▸ Travail à faire
1. Modifiez le passage du texte à lire en commençant par « Plutôt qu\'à de » et en poursuivant jusqu'à « à sa jeunesse. », avec « vaines polémiques » remplacé par « querelles stériles ».
2. Répondez, d'après le texte à lire, aux questions suivantes :
(a) Dans quel pays l'équipe de France s'est-elle rendue ?
(b) En quelle année a été adoptée la loi Avice ?
(c) Qui délivre l'agrément aux centres de formation ?

▸ Texte à lire
Plutôt qu\'à de vaines polémiques, l\'échec des Bleus à l\'Euro devrait inciter à une réflexion à la fois sur notre système de formation et sur le rapport de notre pays à sa jeunesse.

Auteur : Alexis le 18 Juil 2012

 

Et si le voyage en terres ukrainiennes de l’équipe de France nous en disait finalement plus sur le regard que nous portons sur notre jeunesse que sur le niveau sportif réel (ou même supposé) de nos troupes footballistiques? Plus exactement, sur la vision que le pays, en tant qu’Etat mais aussi à travers nos concitoyens et nous-mêmes, propose de la jeunesse, de la place qu’il a bien voulu lui accorder, et des valeurs qu’il l’a encouragée à nourrir. Et si, fort heureusement, tous les jeunes gens de l’Hexagone ne sont pas spontanément atteints des mêmes symptômes mégalomaniaques ni du syndrome de la Tourette à l’évocation de l’élite de nos journalistes, ni d’une auto-évaluation très largement exagérée, il est fort probable que l’impression d’ensemble ramenée d’Ukraine ne soit pas tant l’effet des orientations techniques d’une sphère sportive isolée que le résultat d’une approche culturelle des questions de jeunesse.

 

 


Spécificité française

Le groupe tombé face à l’Espagne se veut issu d’un système de formation répondant à un cahier des charges national et dont les orientations sont fixées par la Fédération, via sa Direction technique nationale. Nul n’ignore la spécificité française qui organise le sport français depuis l’après-guerre, mais plus sûrement encore depuis la loi Avice de 1984: la pratique sportive relève de l’intérêt général et les Fédérations, par conséquent, accomplissent des missions de service public. Elles reçoivent délégation de l’État, notamment en matière de formation des cadres techniques nationaux et d’attribution des diplômes. Elles ont en outre toute latitude pour définir la politique sportive de leur discipline en parfaite autonomie. Ainsi sont nés les centres de préformation fédéraux qui préparent la crème des footballeurs pré pubères à intégrer les centres de formation des clubs professionnels et desquels sont issus nombre de Bleus actuels. Si les centres de formation sont, eux, tous intégrés aux clubs professionnels, l’agrément est délivré par le ministre de tutelle, sur avis des cadres techniques fédéraux.

▸ Données extraites

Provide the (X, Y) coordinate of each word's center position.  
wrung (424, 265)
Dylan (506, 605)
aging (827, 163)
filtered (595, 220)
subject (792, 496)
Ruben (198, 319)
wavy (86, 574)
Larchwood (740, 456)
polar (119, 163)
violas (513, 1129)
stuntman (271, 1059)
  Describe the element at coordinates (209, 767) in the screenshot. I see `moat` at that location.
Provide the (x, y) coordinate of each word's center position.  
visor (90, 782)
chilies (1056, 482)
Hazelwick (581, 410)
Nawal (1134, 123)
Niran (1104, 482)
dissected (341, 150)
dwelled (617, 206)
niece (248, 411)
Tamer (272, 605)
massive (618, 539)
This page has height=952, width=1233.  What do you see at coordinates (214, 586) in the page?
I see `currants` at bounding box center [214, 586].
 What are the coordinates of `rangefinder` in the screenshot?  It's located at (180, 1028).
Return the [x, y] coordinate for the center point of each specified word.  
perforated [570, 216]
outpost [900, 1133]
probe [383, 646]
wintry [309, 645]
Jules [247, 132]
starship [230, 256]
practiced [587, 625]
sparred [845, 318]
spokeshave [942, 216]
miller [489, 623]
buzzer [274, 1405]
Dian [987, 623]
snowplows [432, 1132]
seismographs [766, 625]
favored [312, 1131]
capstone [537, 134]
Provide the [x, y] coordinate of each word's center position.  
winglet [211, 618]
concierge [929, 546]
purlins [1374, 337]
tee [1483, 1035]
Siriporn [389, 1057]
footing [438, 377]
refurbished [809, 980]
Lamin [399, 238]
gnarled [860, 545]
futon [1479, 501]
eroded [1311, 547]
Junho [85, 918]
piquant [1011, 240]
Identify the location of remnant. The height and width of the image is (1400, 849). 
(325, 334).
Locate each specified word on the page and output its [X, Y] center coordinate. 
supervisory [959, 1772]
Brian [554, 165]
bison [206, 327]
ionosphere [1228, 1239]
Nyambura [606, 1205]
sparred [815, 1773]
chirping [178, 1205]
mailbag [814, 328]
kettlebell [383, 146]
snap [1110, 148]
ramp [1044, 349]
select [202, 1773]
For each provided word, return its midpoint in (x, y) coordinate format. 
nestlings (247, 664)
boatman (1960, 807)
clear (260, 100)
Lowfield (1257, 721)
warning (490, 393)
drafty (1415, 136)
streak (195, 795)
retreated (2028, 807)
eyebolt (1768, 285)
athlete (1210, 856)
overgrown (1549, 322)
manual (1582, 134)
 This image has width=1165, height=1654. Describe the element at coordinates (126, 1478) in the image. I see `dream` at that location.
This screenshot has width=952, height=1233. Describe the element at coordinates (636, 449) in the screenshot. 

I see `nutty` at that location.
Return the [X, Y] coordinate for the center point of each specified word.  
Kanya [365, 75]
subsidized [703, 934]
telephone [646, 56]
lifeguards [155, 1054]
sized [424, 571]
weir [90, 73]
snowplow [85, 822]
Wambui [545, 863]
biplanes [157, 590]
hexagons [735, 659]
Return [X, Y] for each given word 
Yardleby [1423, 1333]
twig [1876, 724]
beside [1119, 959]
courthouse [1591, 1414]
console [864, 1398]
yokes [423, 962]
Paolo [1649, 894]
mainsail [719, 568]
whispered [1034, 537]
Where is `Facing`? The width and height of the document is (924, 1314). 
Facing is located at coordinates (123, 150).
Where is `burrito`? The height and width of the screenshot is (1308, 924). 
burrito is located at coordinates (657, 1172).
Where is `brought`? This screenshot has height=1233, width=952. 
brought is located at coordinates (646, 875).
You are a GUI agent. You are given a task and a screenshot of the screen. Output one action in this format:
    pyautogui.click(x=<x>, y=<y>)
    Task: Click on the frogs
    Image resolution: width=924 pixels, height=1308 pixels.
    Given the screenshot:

▸ Réponses rédigées
1.
Plutôt qu\'à de querelles stériles, l\'échec des Bleus à l\'Euro devrait inciter à une réflexion à la fois sur notre système de formation et sur le rapport de notre pays à sa jeunesse.

2.
(a) En Ukraine.
(b) En 1984.
(c) Le ministre de tutelle, sur avis des cadres techniques fédéraux.